Toronto: Are you intimidated by new gadgets and technologies at your work place or do you take it in stride and learn the skill of handling them with dexterity? The answer will tell which of the six different types of human reactions to new scientific innovations you have.
A study led by Deborah Compeau of Management Information Systems at the Richard Ivey School of Business in Canadian University of Western Ontario focussed on how people in different organisations embrace and use technology.The Canadian researchers found that people fall into six categories depending on their attitude towards technologies and learning capabilities.
Leading the list are `Purposive planners`. These are people who plan in advance with careful attention to detail while learning about new operations.
Next follow `Explorers` who learn on their own by delving into new areas.
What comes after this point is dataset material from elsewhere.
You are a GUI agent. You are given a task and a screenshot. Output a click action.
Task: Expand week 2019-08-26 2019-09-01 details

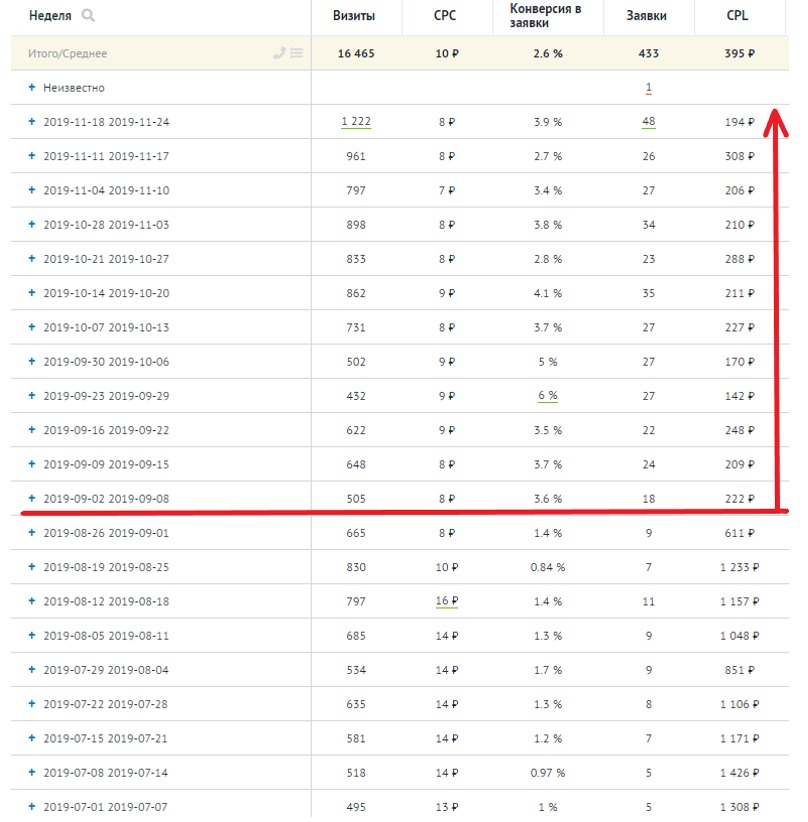32,533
Close on the heels are `Visionaries`, who think about what way a new technology can help them and their organisations.
They are followed by `Problem solvers` who possess a task-oriented mindset and learn about a technology merely to master workplace tasks.
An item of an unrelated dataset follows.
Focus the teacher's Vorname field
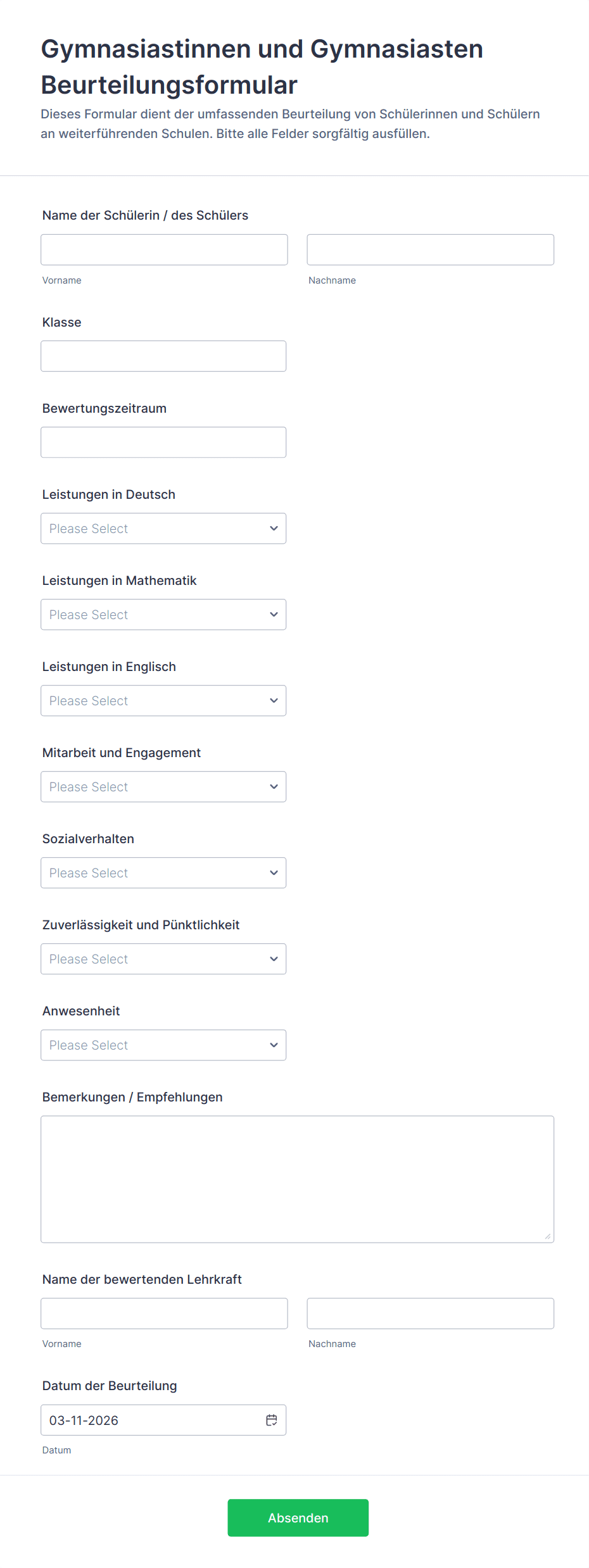The image size is (589, 1568). [164, 1314]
Then there are `Reluctant learners` - who don`t see the value of technology and learn only what they need to survive at work.
Rounding off the list are `Pinballs` - who pick up a variety of knowledge often through incidental learning.According to the research, hitting the wrong computer key may be all it takes for some people to learn new technology skills, while others need intensive training.
Compeau has co-authored the study with Barb Marcolin, a Ph.D graduate at the Ivy School and Alain Ross, assistant professor of E-Commerce at Athabasca University in Alberta.